Он тотчас же поднялся на ноги и стоял, сложив руки на груди и опустив глаза в землю, точно раб в присутствии господина. Кучка зрителей, по всей вероятности считавшая это неожиданное преклонение прелюдией к какому-нибудь фокус-покусу или серии акробатических упражнений, была очень заинтересована чужестранцем.

— Не будете ли Вы добры проводить детей до почты и опустить письма? спросила меня гувернантка. — Мне очень бы хотелось поговорить с этим господином.

Я исполнил её просьбу.

Когда я вернулся несколько минут спустя, их беседа была ещё не окончена. Индус, видимо, рассказывал свои приключения или пояснял мотивы, побудившие его на это путешествие. У него дрожали при этом пальцы и сверкали глаза.

Мисс Воррендер внимательно слушала его, издавая по временам лёгкие восклицания и делая жесты, показывавшие, до какой степени она интересуется деталями рассказа этого человека.

— Вы должны извинить меня, что я так непростительно долго задержала Вас под солнцем, — обратилась она наконец ко мне. — Нам надо теперь идти, а то мы опоздаем к обеду.

Тут она произнесла несколько повелительных фраз своему чёрному собеседнику, и мы тронулись в обратный путь.

— Итак, — начал я, движимый вполне понятным любопытством, когда мы отошли настолько, чтобы не быть услышанными зрителями. — Кто и что он такое?

— Он родом из центральных провинций, из страны Махраттов. Он из наших. Я была положительно вне себя, встретив его в такой неожиданной обстановке. Я чувствую себя страшно взволнованной.

— Но Вам, должно быть, весьма приятна эта встреча.

— О, очень.

— А почему ему пришло в голову пасть перед Вами ниц?

— Потому что он знал, что я дочь Ахмет Кенгхис-Кхана, — гордо произнесла она.

— А как он попал сюда?

— Это длинная история — небрежно отозвалась она. — Он ведёт бродячую жизнь. Какая темень в этой аллее! Ветви деревьев образуют здесь настоящий живой потолок. Человеку, забравшемуся на такое дерево, легче лёгкого прыгнуть на спину проходящего внизу. Он почувствует Ваше присутствие не раньше, чем Ваши пальцы вопьются ему в горло.

— Какой ужас! — вскричал я.

— Тёмные места всегда вызывают во мне чёрные мысли, — весело засмеялась девушка. — Кстати, у меня есть к Вам просьба, мистер Лоренс.

— В чём дело? — осведомился я.

— Не говорите дома, пожалуйста, ни слова о встрече с моим бедным соотечественником. Его, чего доброго, примут за бродягу и вора и прикажут выгнать из деревни.

— Я уверен, что мистер Терстон не способен будет на такую жестокость по отношению к нему.

— Да, но на неё способен мистер Копперторн.

— Я к Вашим услугам, но дети… они, наверное, проболтаются.

— Не думаю.

Право, не знаю, как ей удалось справиться с этими болтливыми язычками, но только они не проронили о чужестранце ни звука.

У меня были кое-какие подозрения, что это дитя тропиков явилось сюда не случайно, а для выполнения какой-то особой миссии. На следующее утро я имел весьма убедительное доказательство тому, что он всё ещё проживает в деревне: идя по аллее, я встретил мисс Воррендер: в руках у неё была корзина с хлебом и мясом. У неё вошло в привычку относить остатки от обеда разным деревенским старухам.

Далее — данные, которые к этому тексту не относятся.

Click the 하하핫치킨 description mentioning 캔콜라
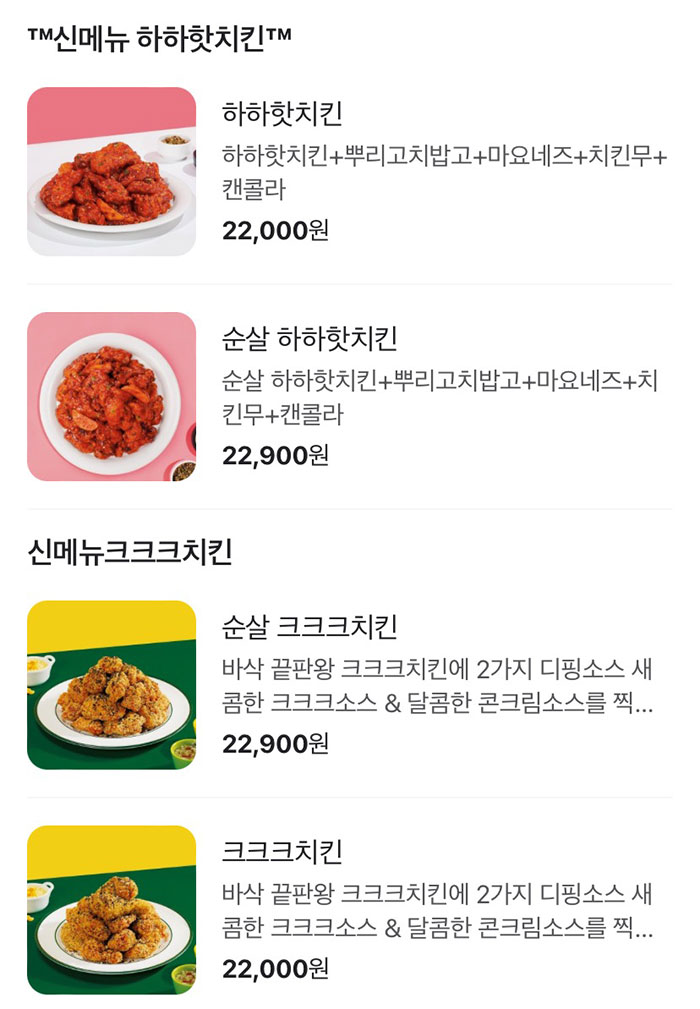 430,168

Я предложил проводить её до деревни.

— Чья сегодня очередь? — спросил я. — Старой Венабл или Тейльфорт?

— Ни той, ни другой, — улыбаясь, возразила она. — Мне придётся сделать Вам одно небольшое признание, мистер Лоренс. Вы всегда были мне другом, и я знаю, что могу на Вас положиться. Я повешу корзинку вот на этот сук, а он её опорожнит.

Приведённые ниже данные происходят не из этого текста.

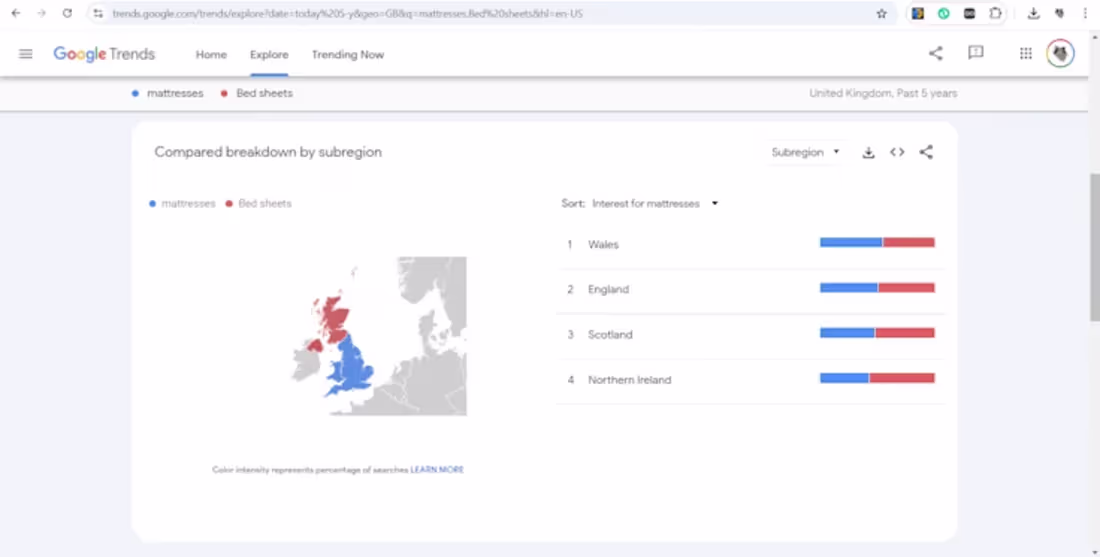Open the Google apps grid
The width and height of the screenshot is (1100, 557).
tap(1025, 54)
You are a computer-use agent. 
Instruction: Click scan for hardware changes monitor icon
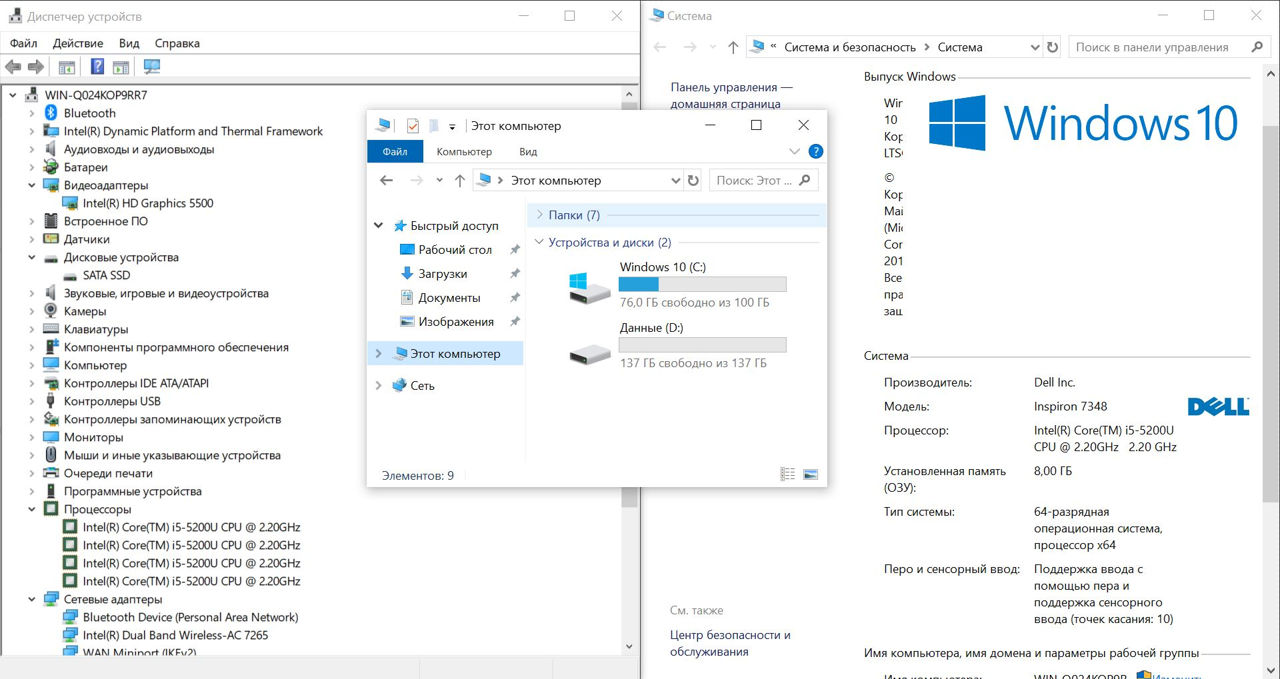click(x=152, y=67)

— Он, значит, всё ещё здесь?

— Да.

— А Вы уверены, что он найдёт корзинку?

— О, на этот счёт на него можно положиться. Вы, конечно, не находите ничего предосудительного в том, что я оказываю ему кое-какую помощь? Вы сами поступили бы точно таким же образом, если бы жили среди индусов и вдруг встретили среди них англичанина. Но мне хотелось бы посмотреть на цветы.

Мы вошли в оранжерею.

На обратном пути корзинка всё ещё висела на суку, но была уже пуста. Она, смеясь, сняла её с дерева и отнесла домой.

Я полагал, что после этой встречи со своим сородичем она стала веселее и спокойнее. Быть может, это было только плодом моей фантазии, но мне казалось, что и в присутствии Копперторна она чувствовала себя спокойнее, чем прежде, с меньшим страхом выносила его взгляд и меньше поддавалась его воле.